CEMDB Data Layout
1. Overview
The City Energy Model Database (CEMDB) uses a hierarchical directory structure to organize simulation inputs, resources, and outputs. This layout includes a clear separation between single and ensemble runs.
2. Core Design Principles
-
Location-based organization for GIS, weather, and preprocessing data
-
Run isolation via unique run identifiers
-
Run type separation between single and ensemble simulations
-
Resource sharing for FMU datasets
-
Ensemble member isolation with per-member databases
-
Ensemble aggregation stored at run level (not per member)
3. Directory Structure
3.1. Root Structure
cemdb/
|-- simulators/ # Shared FMU datasets (read-only across all simulations)
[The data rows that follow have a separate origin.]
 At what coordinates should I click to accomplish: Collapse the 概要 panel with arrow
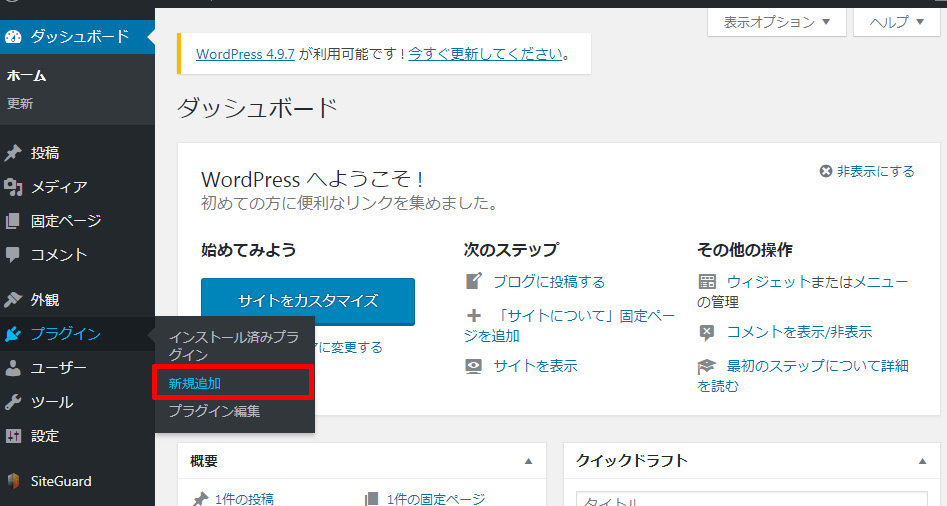coord(528,461)

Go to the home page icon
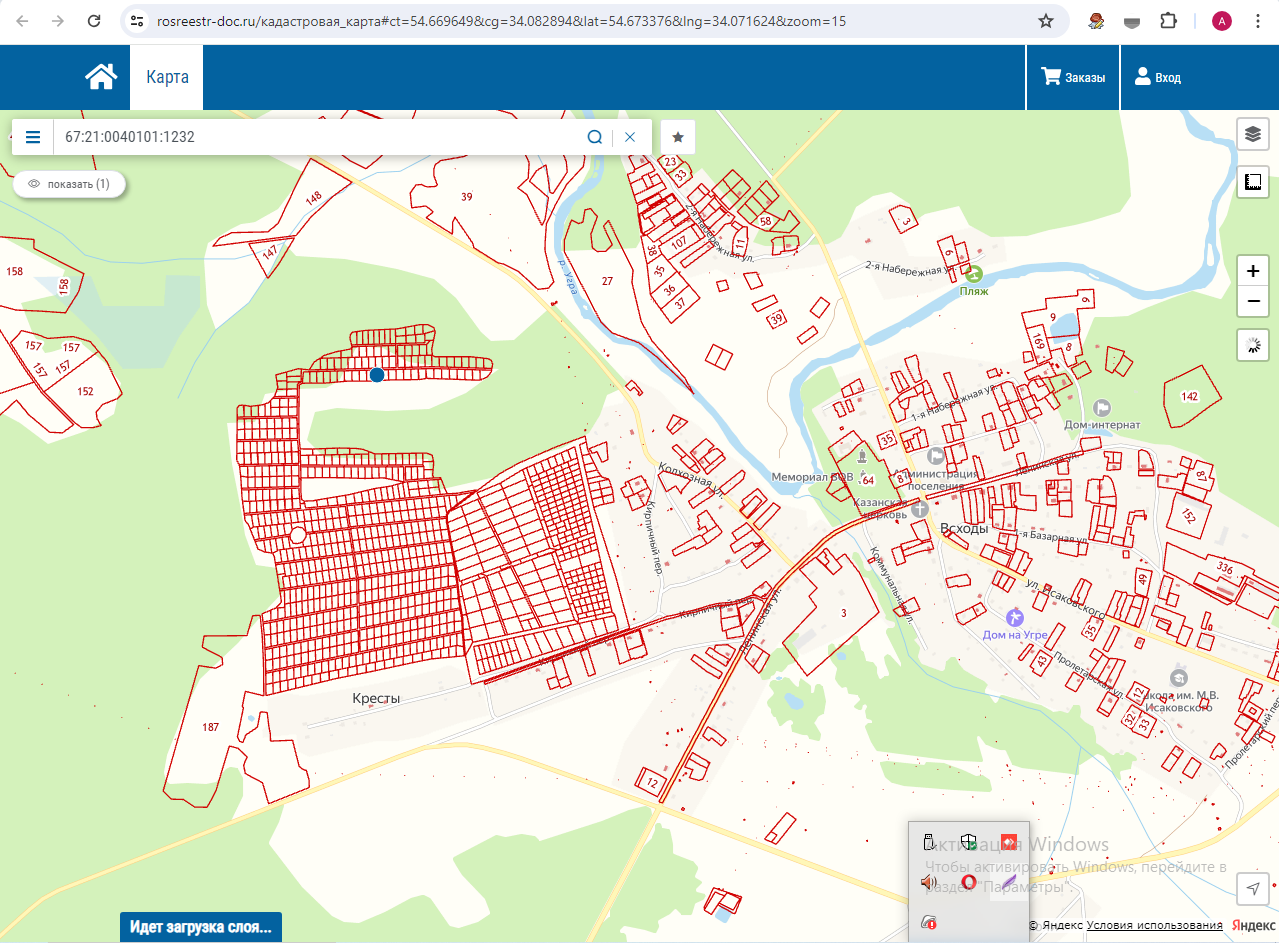click(x=101, y=77)
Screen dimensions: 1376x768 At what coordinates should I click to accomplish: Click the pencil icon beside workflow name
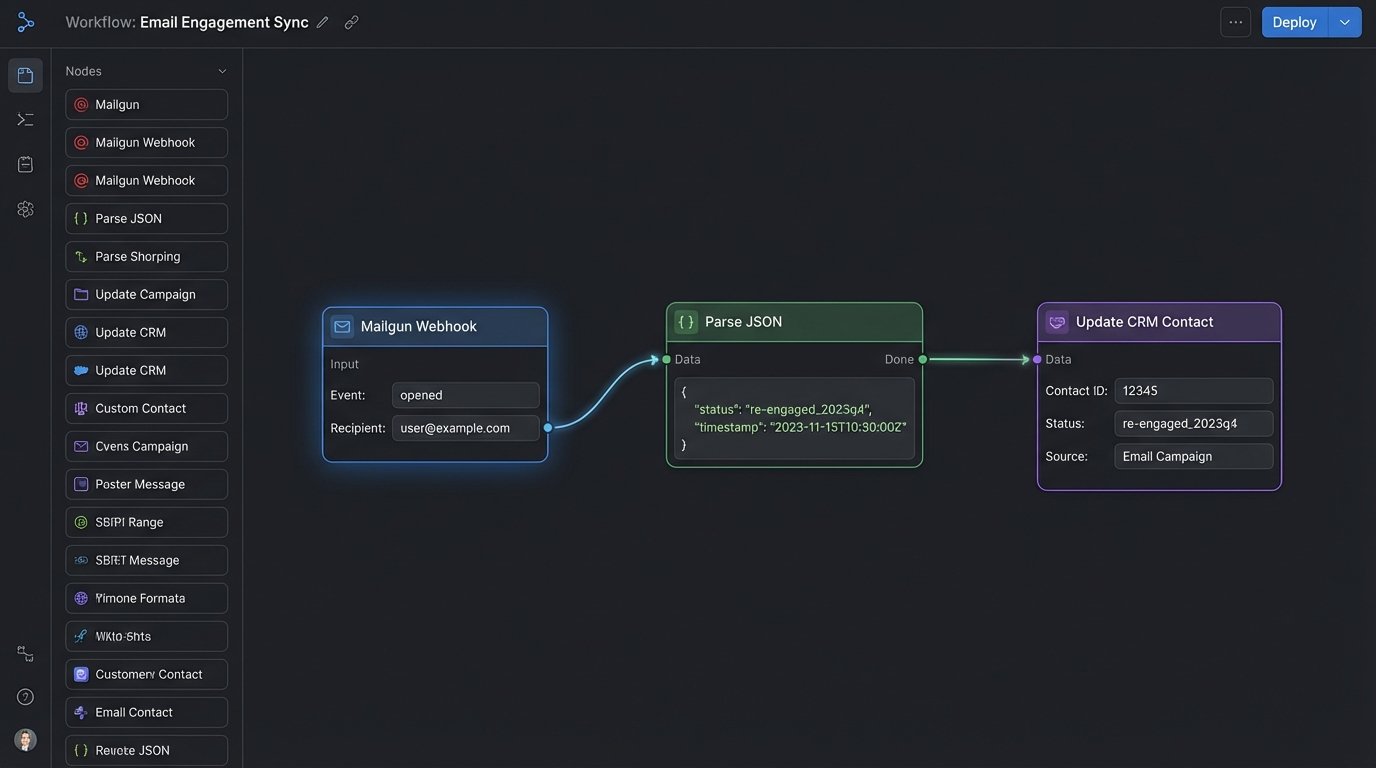(322, 22)
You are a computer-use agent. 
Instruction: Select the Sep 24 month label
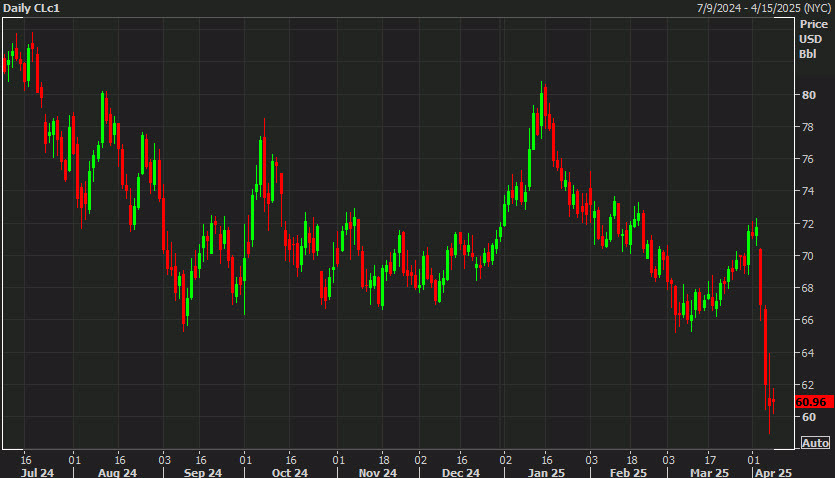coord(203,472)
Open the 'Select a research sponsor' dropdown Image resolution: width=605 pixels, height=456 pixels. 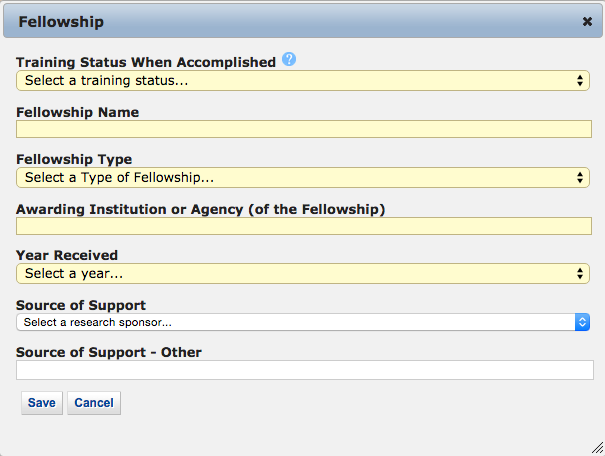pos(303,322)
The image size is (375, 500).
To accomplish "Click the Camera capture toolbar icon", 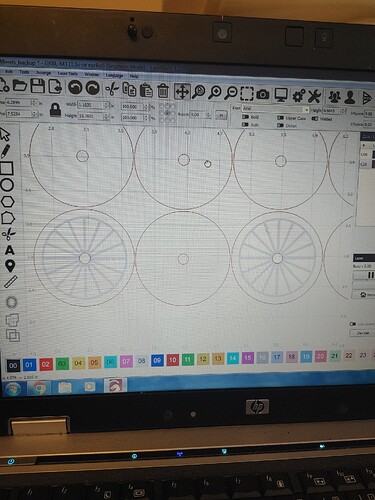I will [x=263, y=94].
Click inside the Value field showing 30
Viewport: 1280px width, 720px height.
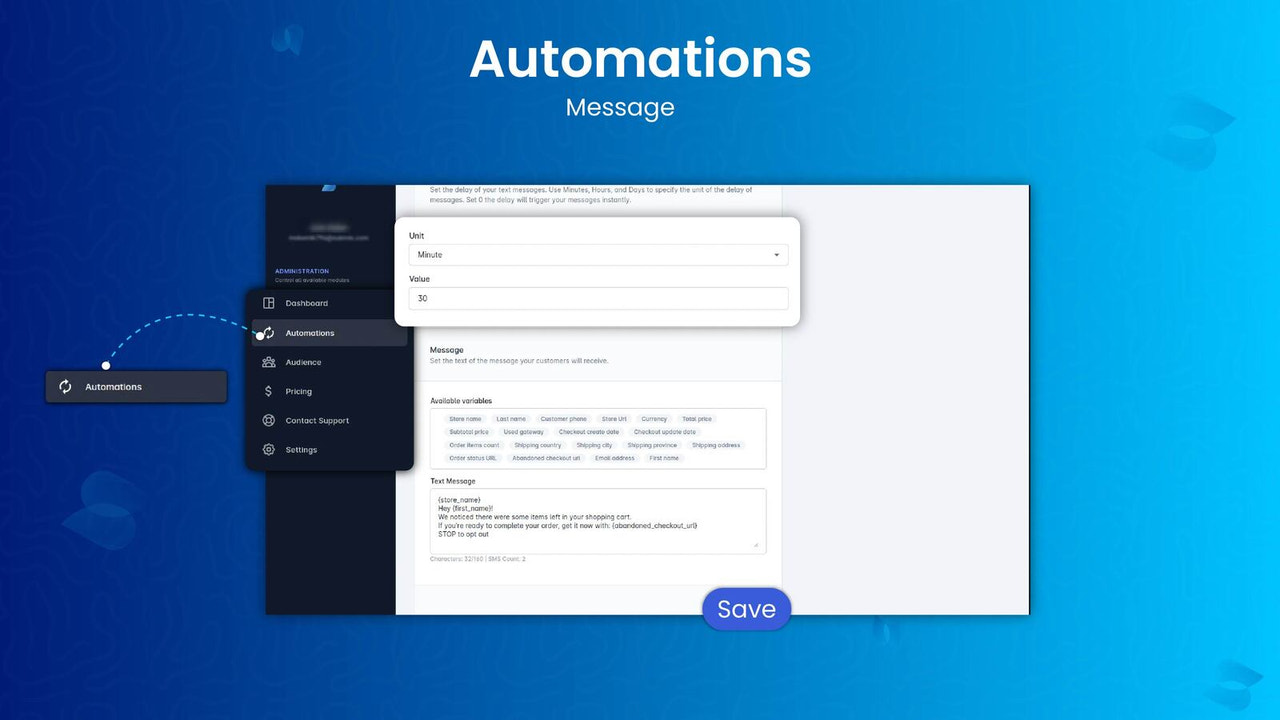(598, 298)
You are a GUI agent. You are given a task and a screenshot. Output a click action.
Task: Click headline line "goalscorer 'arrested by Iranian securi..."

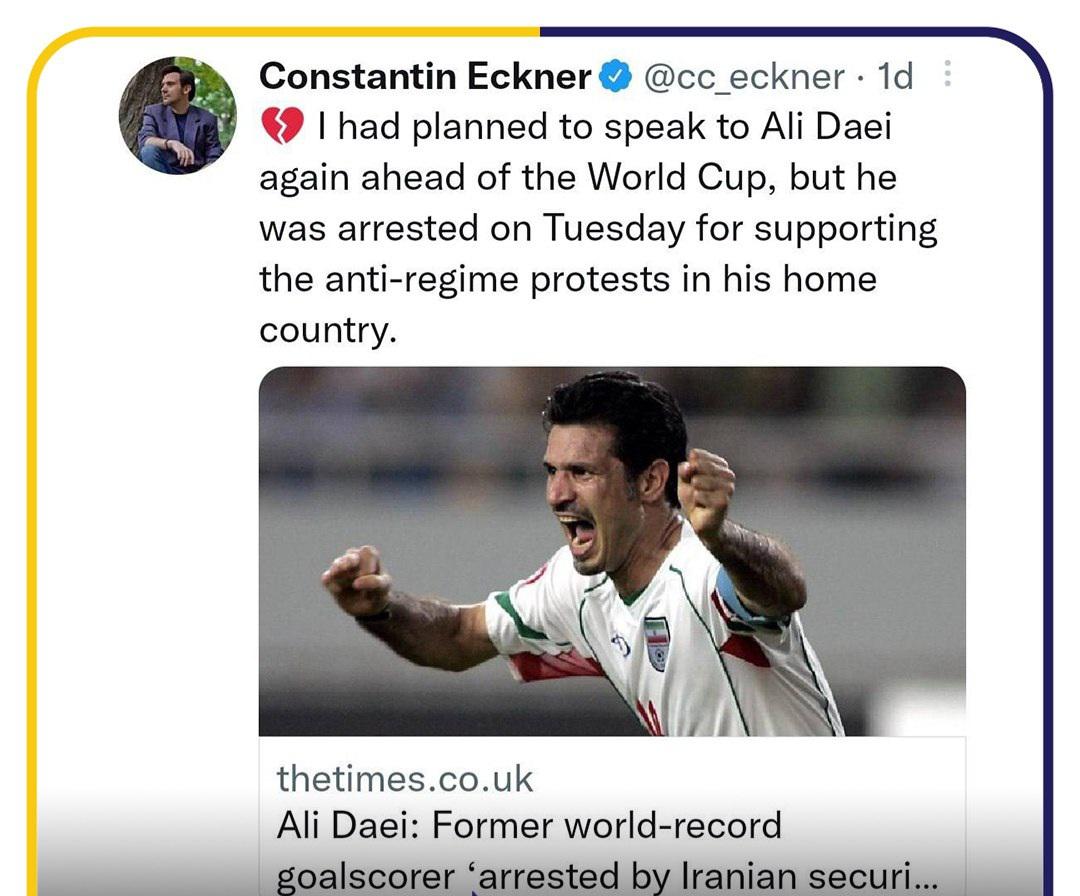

| |-- ideal/ # Ideal heating system FMUs
| |-- boiler/ # Boiler heating system FMUs
| `-- heatPump/ # Heat pump system FMUs
`-- locations/ # Location-specific data
`-- <location>/ # e.g., "kernante", "strasbourg", "paris"
|-- gis/ # GIS input data
|-- weather/ # Weather data files
|-- scenarios/ # Scenario definitions
|-- preprocessing/ # Cached preprocessing data
`-- simulations/ # Simulation outputs
|-- single/
| `-- run_<timestamp>/
| |-- manifest.json
| |-- setup.json
| `-- database/
`-- ensemble/
`-- run_<timestamp>/
|-- manifest.json
|-- setup.json
|-- ensemble/ # Aggregated ensemble statistics
|-- sample_000/
| `-- database/
|-- sample_001/
| `-- database/
`-- database/ # Run-level logs/config
4. Key Directories
4.1. Simulators (cemdb/simulators/)
Purpose: Store shared FMU (Functional Mock-up Unit) datasets used by simulations.
Characteristics:
-
Read-only during simulations
-
Shared across all locations and runs
-
Organized by heating system type
-
FMU naming:
App{Walls}{Floors}{Roof}{HeatingSystem}.fmu
4.2. Location Root (cemdb/locations/<location>/)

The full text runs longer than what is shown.